Explanation (click to expand) - If you chose B: Correct. For each of $n$ states, you choose one of $m$ actions: $m^n$ total deterministic policies. Policy iteration must terminate within this many steps (but usually takes far fewer, often < 20). - If you chose A: $n \times m$ is the number of state-action pairs. - If you chose C: $n^m$ would be choosing a state for each action — backwards. - If you chose D: $m!$ has no meaning here.

Next Steps

Next up: 23-04 — Monte Carlo Methods — where you'll learn how to estimate value functions from experience (actual or simulated trajectories) when you don't have a model of the environment.


Pitfalls

  1. Calling any iterative value update "value iteration." Value iteration specifically uses the Bellman optimality operator (max over actions). Policy evaluation uses the Bellman expectation operator (weighted sum under the policy). The distinction is the operator, not the fact that you're iterating.
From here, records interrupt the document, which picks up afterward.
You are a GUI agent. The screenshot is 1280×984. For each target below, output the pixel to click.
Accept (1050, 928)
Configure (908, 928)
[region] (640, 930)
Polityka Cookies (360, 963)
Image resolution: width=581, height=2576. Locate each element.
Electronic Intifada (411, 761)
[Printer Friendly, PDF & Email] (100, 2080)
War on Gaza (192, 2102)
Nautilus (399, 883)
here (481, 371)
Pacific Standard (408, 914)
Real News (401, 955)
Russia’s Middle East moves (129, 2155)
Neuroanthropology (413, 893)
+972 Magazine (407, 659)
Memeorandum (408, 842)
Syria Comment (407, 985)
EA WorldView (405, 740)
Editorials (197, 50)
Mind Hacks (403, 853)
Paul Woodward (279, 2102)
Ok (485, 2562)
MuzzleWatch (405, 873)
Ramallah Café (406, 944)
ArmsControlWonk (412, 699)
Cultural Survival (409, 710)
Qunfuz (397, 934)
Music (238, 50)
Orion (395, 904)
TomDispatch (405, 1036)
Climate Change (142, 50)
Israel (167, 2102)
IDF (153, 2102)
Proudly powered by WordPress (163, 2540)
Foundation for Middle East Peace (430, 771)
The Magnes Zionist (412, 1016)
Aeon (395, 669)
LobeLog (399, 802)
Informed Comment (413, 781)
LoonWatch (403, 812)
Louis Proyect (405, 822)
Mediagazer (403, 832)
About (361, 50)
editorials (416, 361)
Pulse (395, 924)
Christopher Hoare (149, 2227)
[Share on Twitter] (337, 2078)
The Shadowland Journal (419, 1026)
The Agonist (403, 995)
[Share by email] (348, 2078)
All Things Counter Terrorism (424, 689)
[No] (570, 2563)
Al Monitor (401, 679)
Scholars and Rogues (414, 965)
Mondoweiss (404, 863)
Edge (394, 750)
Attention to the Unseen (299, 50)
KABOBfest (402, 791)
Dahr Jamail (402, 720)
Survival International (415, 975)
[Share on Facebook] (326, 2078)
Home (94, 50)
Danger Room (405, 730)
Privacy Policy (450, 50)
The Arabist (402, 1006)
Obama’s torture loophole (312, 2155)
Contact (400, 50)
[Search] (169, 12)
  2. Confusing synchronous and asynchronous convergence guarantees. Both converge, but asynchronous updates (in-place) can converge faster because they propagate information within the same sweep. However, the order of in-place updates can affect the rate — updating states in reverse topological order (from high-reward terminal states backward) often converges much faster than random or forward order.

  3. Stopping policy evaluation too early. The policy improvement theorem requires an accurate value function to guarantee improvement. If you truncate evaluation after just 1-2 sweeps (i.e., value iteration), the greedy policy derived may not actually be better. That's why pure policy iteration evaluates to convergence, while value iteration accepts approximate values but does many more outer iterations.

  4. Forgetting that DP requires a perfect model. DP methods are planning algorithms — they need $$P(s' \mid s,a)$$ and $$R(s,a,s')$$ for all transitions. If you're learning from experience (actual or simulated), you're doing model-free RL (MC, TD, Q-learning), not DP. Attempting DP without a model is mathematically impossible.




Q8: What is the per-sweep computational complexity of policy evaluation for an MDP with $$n$$ states, $$m$$ actions, and maximum branching factor $$b$$?

A) $$O(n)$$ B) $$O(n m b)$$ C) $$O(n^3)$$ D) $$O(b^m)$$

Answer and Explanations **Correct: B)** For each of $$n$$ states, you sum over $$m$$ actions and up to $$b$$ possible next states for each action. Total: $$O(n m b)$$ per sweep. - A) Linear in states only — ignores actions and transitions. - C) $$O(n^3)$$ is the cost of the closed-form matrix inverse solution, not per-sweep. - D) $$O(b^m)$$ is exponential and doesn't correspond to any DP operation.